> **Exercise aim**
Edit the entries below by replacing "Image resolution" with "Screen resolution" wherever it occurs, keeping everything else the same. Omit the pictures from your answer.

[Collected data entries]
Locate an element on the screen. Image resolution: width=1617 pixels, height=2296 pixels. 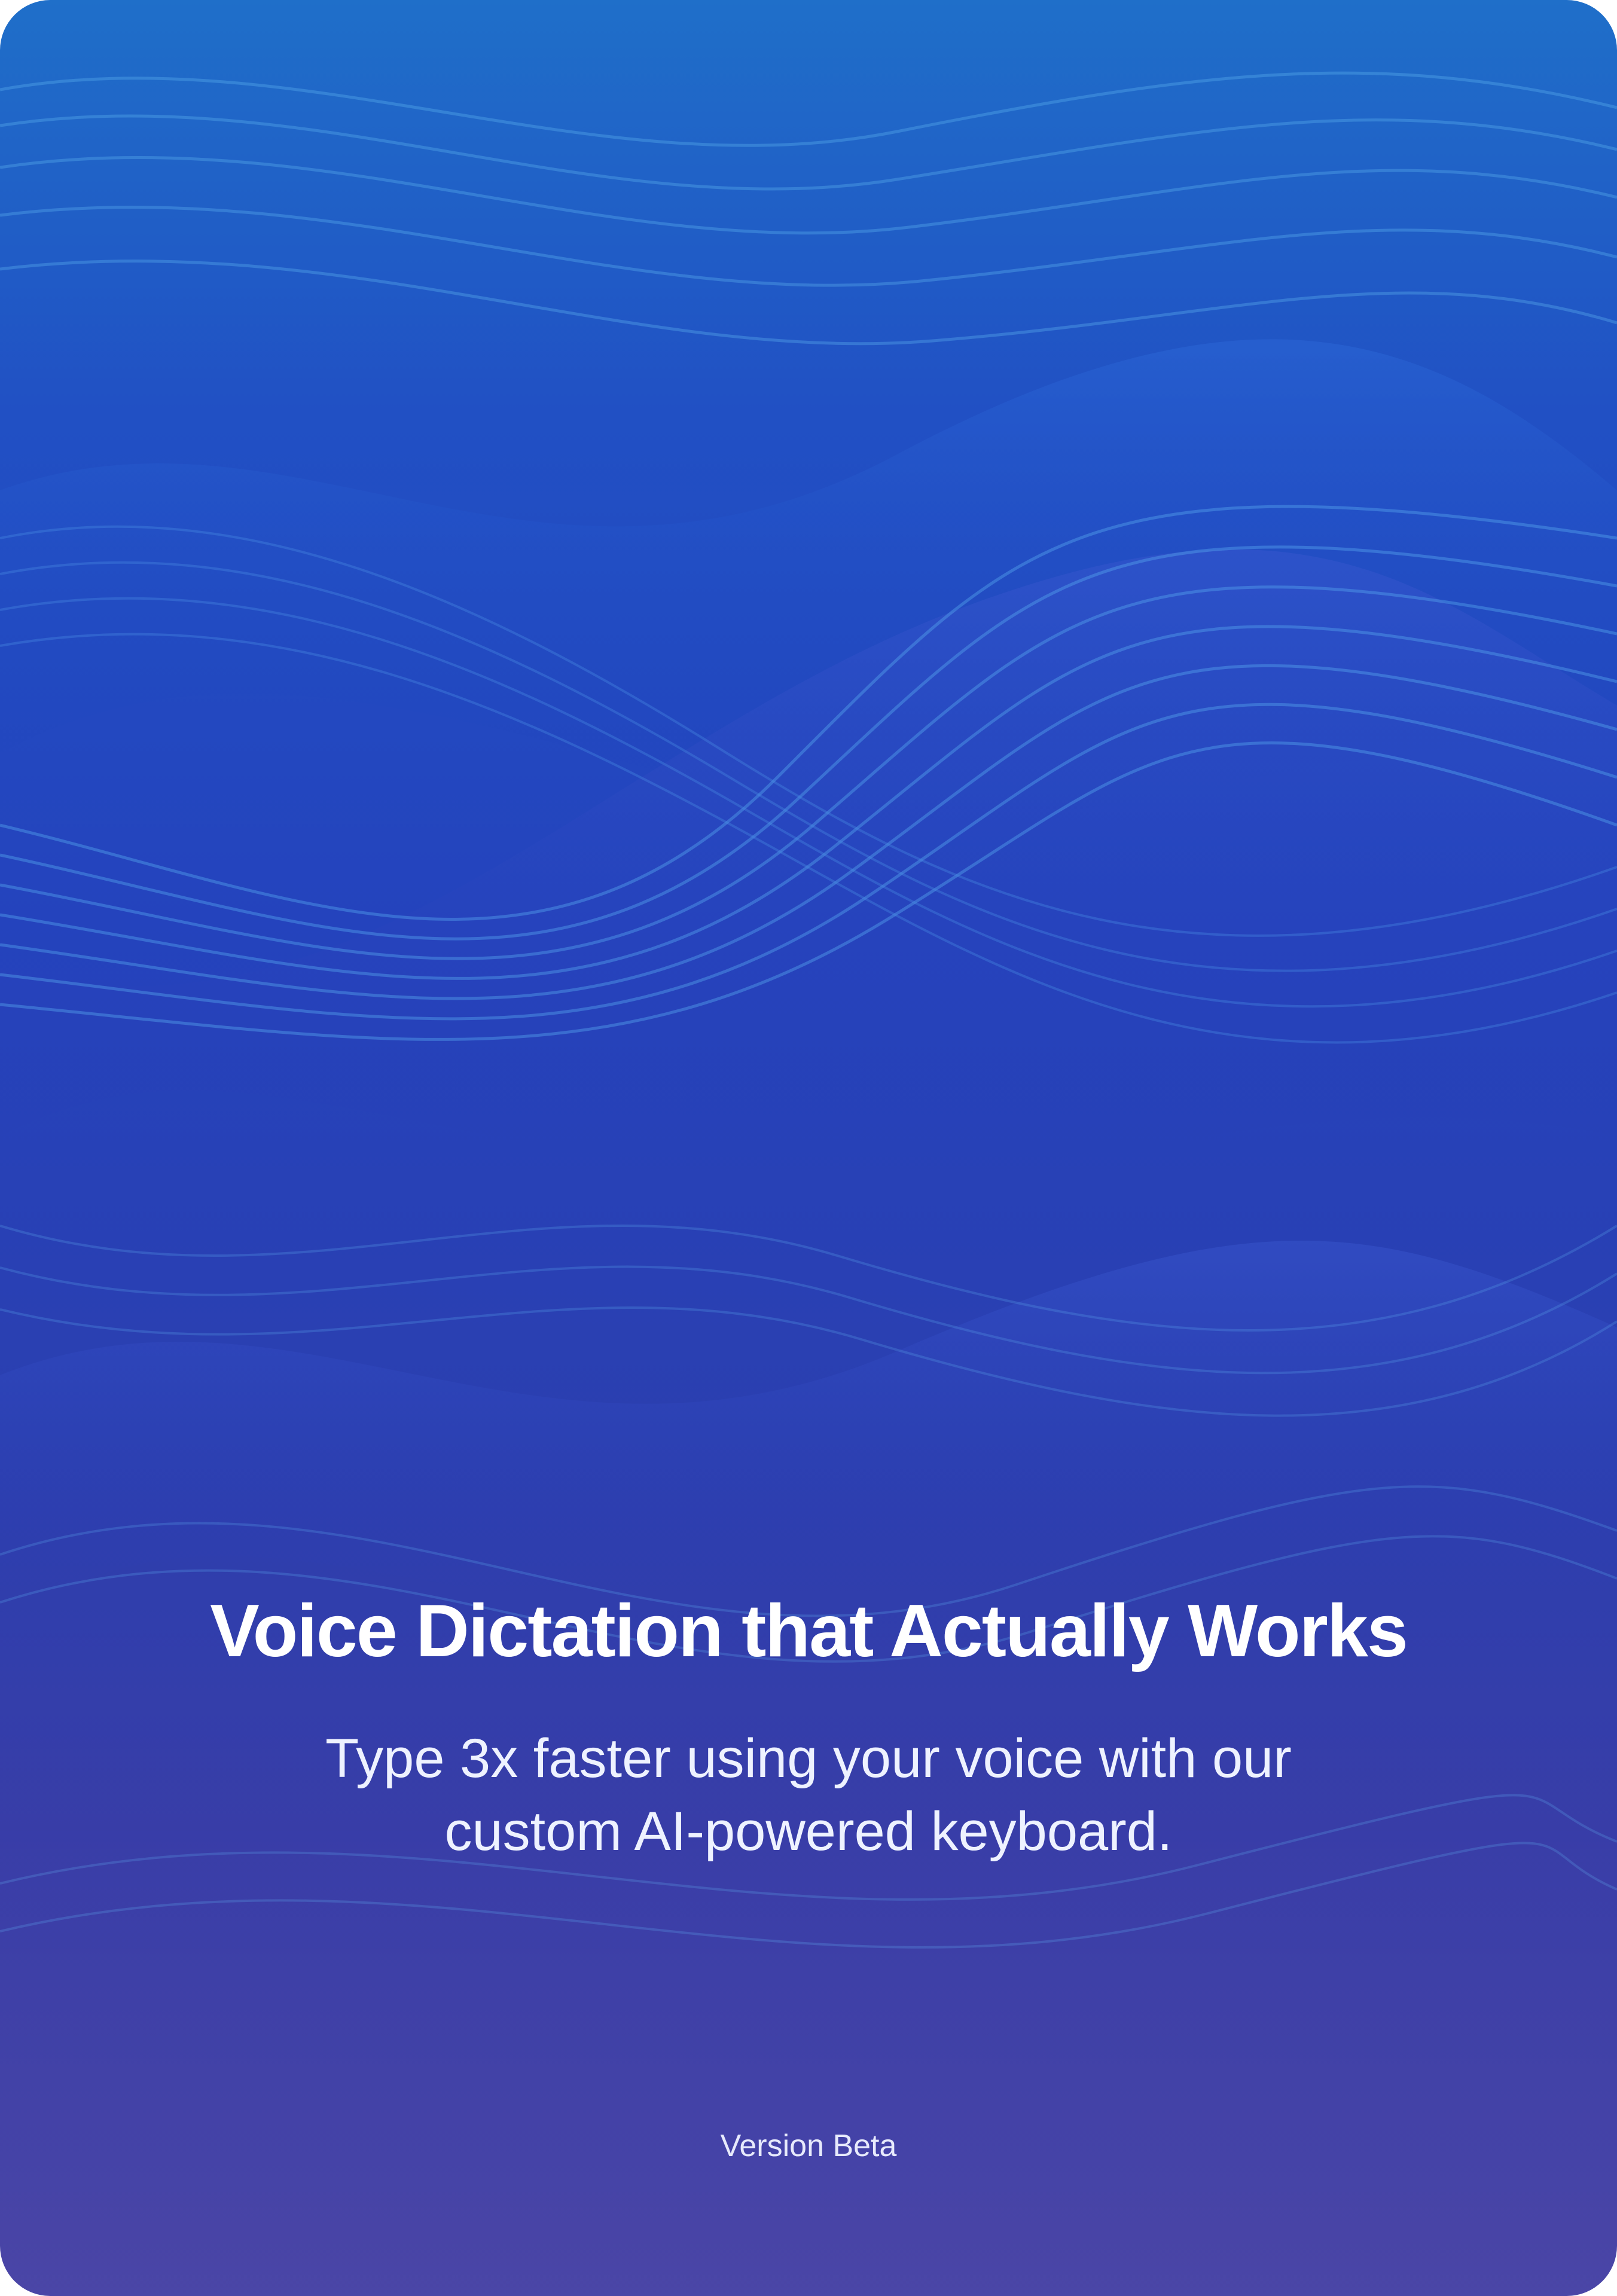
version-label: Version Beta is located at coordinates (808, 2146).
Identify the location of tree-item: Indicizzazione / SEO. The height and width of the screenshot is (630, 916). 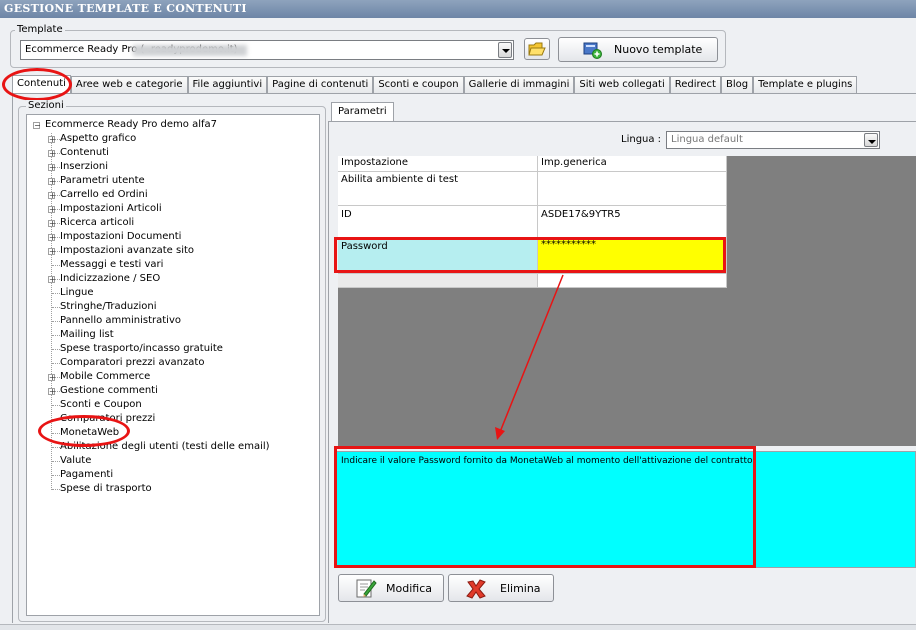
(110, 279).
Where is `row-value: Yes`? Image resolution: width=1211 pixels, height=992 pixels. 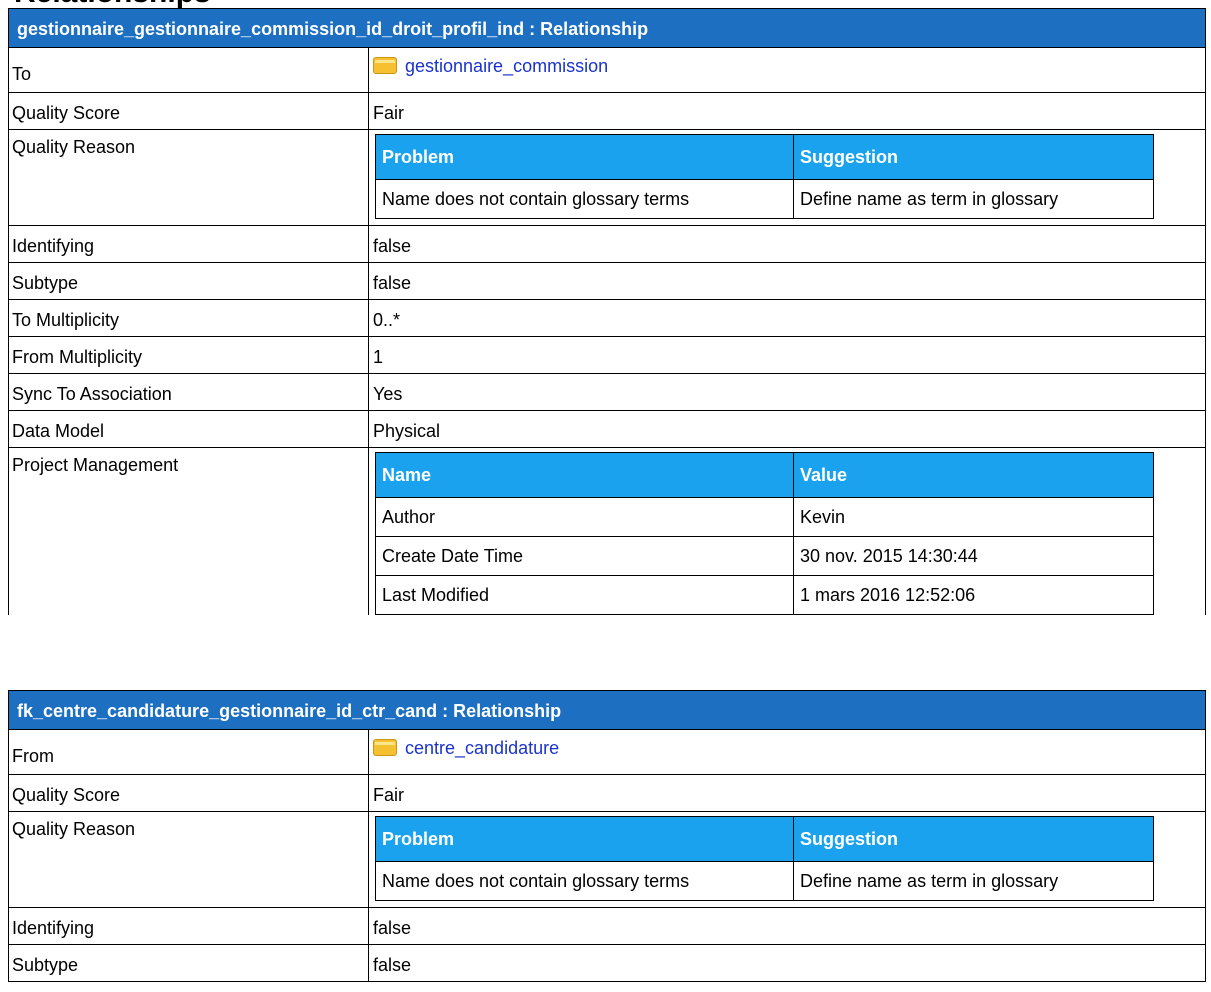
row-value: Yes is located at coordinates (388, 394).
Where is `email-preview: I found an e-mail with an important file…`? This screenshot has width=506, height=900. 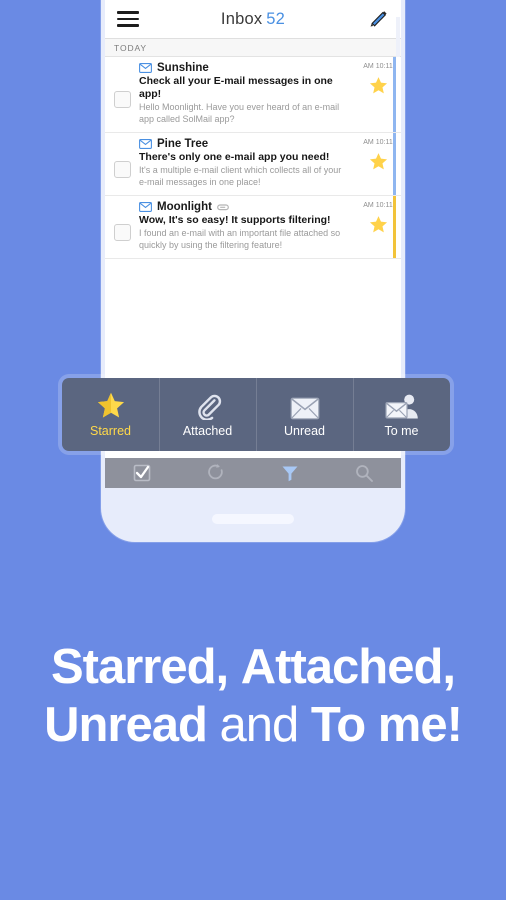
email-preview: I found an e-mail with an important file… is located at coordinates (240, 239).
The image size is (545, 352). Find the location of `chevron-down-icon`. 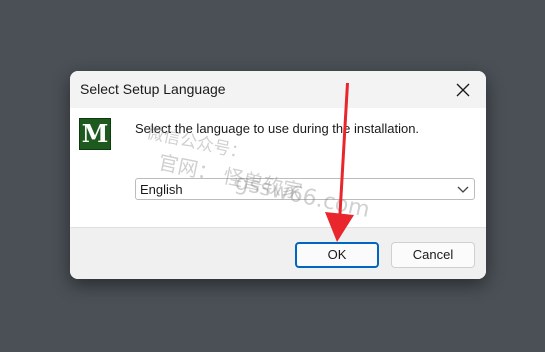

chevron-down-icon is located at coordinates (463, 190).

> **Reply to the exercise**
Locate an element on the screen. Screen resolution: width=1617 pixels, height=2296 pixels. 
version-label: Version Beta is located at coordinates (808, 2146).
Identify the location of tree-item: Indicizzazione / SEO. The height and width of the screenshot is (630, 916). 
(110, 279).
Where is `row-value: Yes`? Screen resolution: width=1211 pixels, height=992 pixels. 
row-value: Yes is located at coordinates (388, 394).
Where is `email-preview: I found an e-mail with an important file…`? This screenshot has width=506, height=900. 
email-preview: I found an e-mail with an important file… is located at coordinates (240, 239).
The image size is (545, 352). Find the location of `chevron-down-icon`. 

chevron-down-icon is located at coordinates (463, 190).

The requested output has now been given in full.